Re: Using the Python Interpreter as a Reference

2011-11-27 Thread Steven D'Aprano
On Sun, 27 Nov 2011 14:21:01 -0800, Travis Parks wrote:

 Personally, I find a lot of good things in Python. I thinking tabs are
 out-of-date. Even the MAKE community wishes that the need for tabs would
 go away and many implementations have done just that.

Tabs have every theoretical advantage and only one practical 
disadvantage: the common toolsets used by Unix programmers are crap in 
their handling of tabs, and instead of fixing the toolsets, they blame 
the tabs.

The use of spaces as indentation is a clear case of a technically worse 
solution winning over a better solution.


 I have been
 seriously debating about whether to force a specific number of spaces,
 such as the classic 4, but I am not sure yet. Some times, 2 or even 8
 spaces is appropriate (although I'm not sure when).

Why on earth should your language dictate the width of an indentation? I 
can understand that you might care that indents are consistent within a 
single source code unit (a file?), but anything more than that is just 
obnoxious.


 I have always found the standard library for Python to be disjoint. That
 can be really beneficial where it keeps the learning curve down and the
 size of the standard modules down. At the same time, it means
 re-learning whenever you use a new module.

I know what disjoint means, but I don't understand what you think it 
means for a software library to be disjoint. I don't understand the rest 
of the paragraph.


 My language combines generators and collection initializers, instead of
 creating a whole new syntax for comprehensions.
 
 [| for i in 0..10: for j in 0.10: yield return i * j |]

Are we supposed to intuit what that means? 

Is | a token, or are the delimiters [| and |] ? 

Is there a difference between iterating over 0..10 and iterating over 
what looks like a float 0.10? 

What is yield return?


 Lambdas and functions are the same thing in my language, so no need for
 a special keyword.

That does not follow. Lambdas and def functions are the same thing in 
Python, but Python requires a special keyword.


 I also distinguish between initialization and
 assignment via the let keyword.

What does this mean? I can guess, but I might guess wrong.


 Also, non-locals do not need to be
 defined explicitly, since the scoping rules in Unit are far more anal.

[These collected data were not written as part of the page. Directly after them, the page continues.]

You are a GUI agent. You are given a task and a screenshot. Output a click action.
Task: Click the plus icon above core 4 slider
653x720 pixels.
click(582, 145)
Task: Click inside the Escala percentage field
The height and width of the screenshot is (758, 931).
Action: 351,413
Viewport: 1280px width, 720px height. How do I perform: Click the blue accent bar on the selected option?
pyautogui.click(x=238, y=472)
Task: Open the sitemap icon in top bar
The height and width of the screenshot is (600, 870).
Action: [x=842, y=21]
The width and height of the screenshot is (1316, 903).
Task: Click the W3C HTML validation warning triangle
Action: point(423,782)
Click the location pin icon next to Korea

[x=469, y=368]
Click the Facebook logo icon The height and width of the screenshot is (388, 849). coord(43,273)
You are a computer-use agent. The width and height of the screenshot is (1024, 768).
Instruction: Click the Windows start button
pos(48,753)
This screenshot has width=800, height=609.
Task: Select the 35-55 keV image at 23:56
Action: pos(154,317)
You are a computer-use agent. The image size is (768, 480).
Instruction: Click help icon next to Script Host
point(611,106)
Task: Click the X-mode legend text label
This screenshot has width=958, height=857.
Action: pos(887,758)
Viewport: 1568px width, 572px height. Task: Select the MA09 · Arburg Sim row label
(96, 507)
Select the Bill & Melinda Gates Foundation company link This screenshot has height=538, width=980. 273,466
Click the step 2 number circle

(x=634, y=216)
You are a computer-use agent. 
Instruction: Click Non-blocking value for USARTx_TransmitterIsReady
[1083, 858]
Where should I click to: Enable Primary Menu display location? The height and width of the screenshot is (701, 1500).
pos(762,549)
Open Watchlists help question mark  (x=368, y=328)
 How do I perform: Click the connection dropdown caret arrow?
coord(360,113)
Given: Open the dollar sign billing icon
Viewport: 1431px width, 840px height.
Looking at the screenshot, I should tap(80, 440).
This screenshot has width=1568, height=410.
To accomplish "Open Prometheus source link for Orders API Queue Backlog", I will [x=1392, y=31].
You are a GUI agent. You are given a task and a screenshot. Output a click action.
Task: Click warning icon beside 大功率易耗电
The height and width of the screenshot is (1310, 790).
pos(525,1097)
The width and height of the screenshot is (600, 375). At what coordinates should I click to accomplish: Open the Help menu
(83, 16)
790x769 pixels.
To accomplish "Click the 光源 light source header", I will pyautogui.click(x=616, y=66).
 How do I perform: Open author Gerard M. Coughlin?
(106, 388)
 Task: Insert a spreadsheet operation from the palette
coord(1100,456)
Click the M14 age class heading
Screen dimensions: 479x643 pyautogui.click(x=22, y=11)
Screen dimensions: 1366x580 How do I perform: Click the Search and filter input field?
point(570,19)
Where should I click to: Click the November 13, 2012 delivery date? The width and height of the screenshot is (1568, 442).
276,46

What does this mean? I can't even guess what you consider more anal 
scoping rules.


 In reality though, it takes a certain level of arrogance to assume that
 any language will turn out without bumps. It is like I was told in
 college long ago, Only the smallest programs are bug free. I think the
 same thing could be said for a language. The only language without flaws
 would be so small that it would be useless.

I'm pretty sure that being so small that it is useless would count as a 
flaw.

What does it mean to say that a language is small?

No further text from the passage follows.